Edge Cases & Pitfalls

  • SoA hurting record-wise access. If a later loop needs whole particles, SoA forces gathering six arrays — worse than AoS. Match layout to the dominant access.
  • False sharing hidden by the allocator. Two heap allocations can land adjacent in one line; padding the struct doesn't help if the array element is the unit being shared — pad the element.
  • NUMA regressions from "helpful" copies. A page migration, GC compaction, or a realloc can silently move pages to a remote node mid-run.
  • GC undermining layout. A moving/compacting GC (Java, Go's is non-moving for now) can rearrange objects and break the locality you engineered; this is another reason flattened primitive arrays are safer.
  • Benchmarks that ignore the interconnect.

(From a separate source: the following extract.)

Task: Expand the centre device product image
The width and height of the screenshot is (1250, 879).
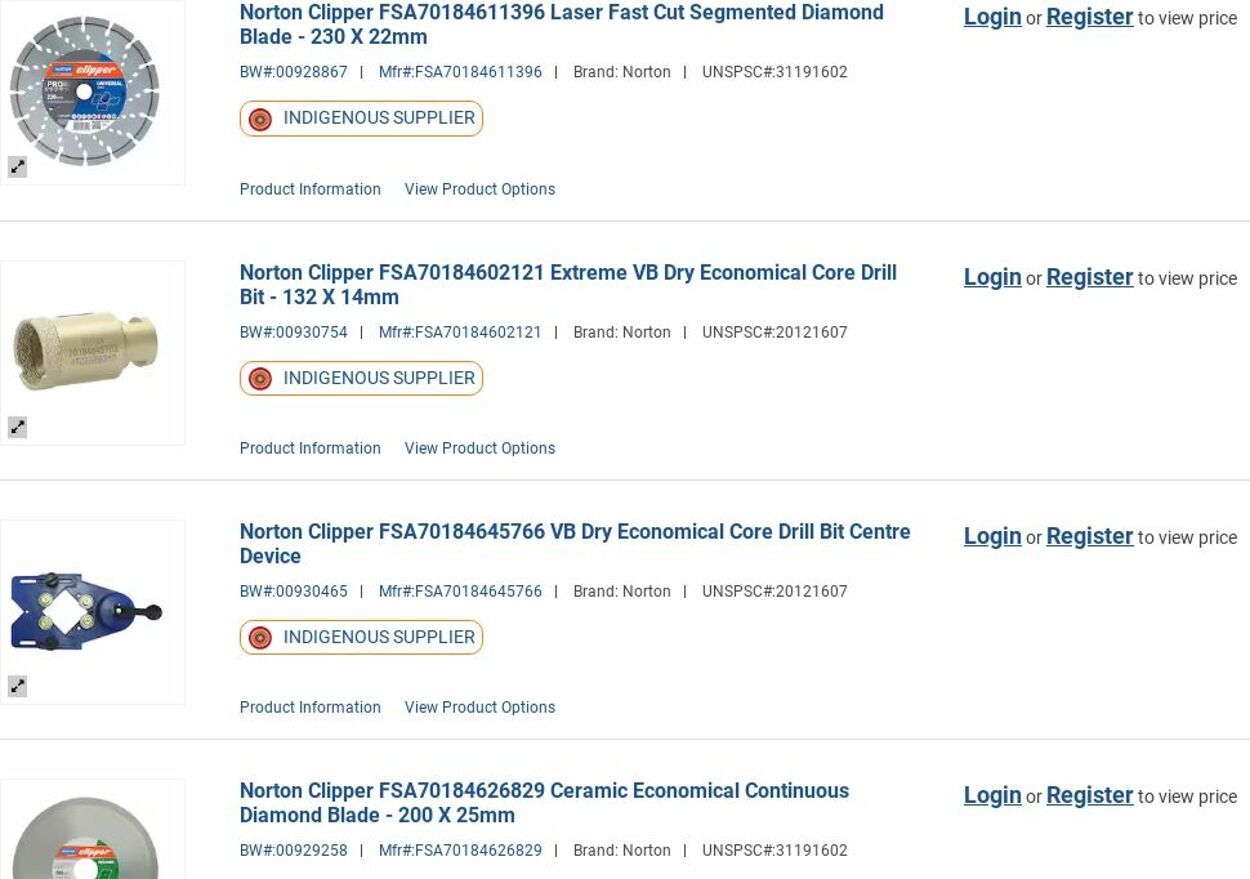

Single-socket tests miss NUMA effects entirely; a result that's great on a laptop can fall apart on a 2-socket production server.
  • Over-flattening. Converting a cold, rarely-touched structure to SoA buys nothing and costs readability. Profile first; flatten the hot 5%.

Summary

  • The memory wall makes a DRAM miss cost hundreds of instructions, so locality dominates real performance and adding cores rarely fixes a memory-bound loop.
  • Data layout (AoS vs SoA vs AoSoA) is the highest-leverage tuning knob; match it to the hot loop and you unlock SIMD and full line utilization for 2–8×.
  • Pointer-linked structures are dependency chains of misses; flattened, array-backed designs win in practice despite identical big-O.
  • False sharing is a line-granular coherence bug fixed by padding concurrently-written data.
  • NUMA makes RAM non-uniform; first-touch placement and parallel init keep accesses local, worth 30–50% on multi-socket hardware.
  • Managed languages insert pointer indirection; reach for primitive arrays, value types, and columnar buffers to bring hot data back into the cache.